USC BIM BOP Conference
Iterations of the future
A conference held last week at USC called BIM BOP spotlighted some of the incredible innovations in the arena of building information modeling (BIM) that architects are now using in their everyday practice. It also brought to light some innovations they might expect to use in the future. In addition, the conference featured speakers who addressed how architects and engineers can adapt to fast-changing times.
Several presentations, including one by Daniel Segraves, an engineer at CORE studio, the innovation lab at acclaimed international engineering firm Thornton Tomasetti, mentioned advanced modeling techniques only beginning to see the light of day. Segraves spoke of architectural modeling programs currently in development, which employ generative design to offer professionals a vast number of design options that meet certain preprogrammed specs. In the span of one minute, generative design software can originate 1,000 iterations of an idea, helping architects save time on complex calculations and instead focus on their specific vision for a project.
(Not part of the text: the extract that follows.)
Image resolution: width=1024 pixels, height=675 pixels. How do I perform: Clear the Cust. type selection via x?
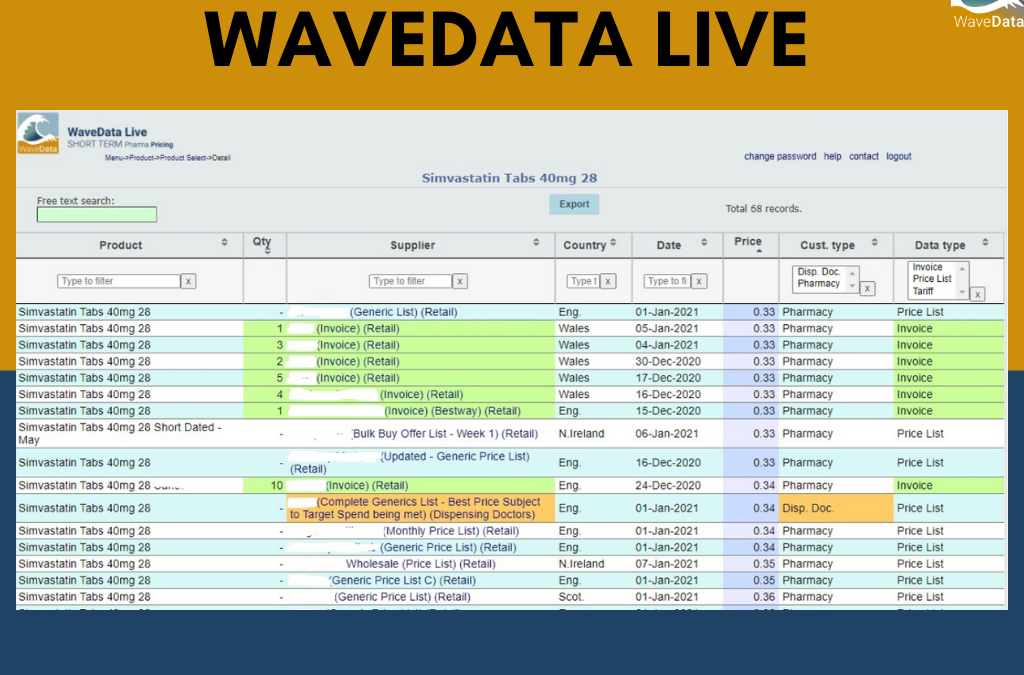tap(867, 289)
Chad Speas, practice technology manager and architect at national architecture firm Corgan, spoke about embracing technology responsibly. New technology makes many things possible; however, the architect must choose what is both practical and ethical. Technology needs to remain a tool in the hand of practitioners, and not the other way around. Lilian Magallanes, senior industry specialist at Bluebeam, Inc., which was one of the sponsors of the program, addressed another industry concern: change can happen at lightning speed, but it’s important to assess just what your needs are, and find the level of technology and change that’s right for you and your company, in your industry.
What tied together the presentations of more than 30 speakers over the course of the entire day was the commitment to galvanizing the AEC industry to embrace the incredible potential of new and developing technologies. The built world will continue to grow more complex and the challenges we face will not abate; smart practices, from smart practitioners, will lead the way forward.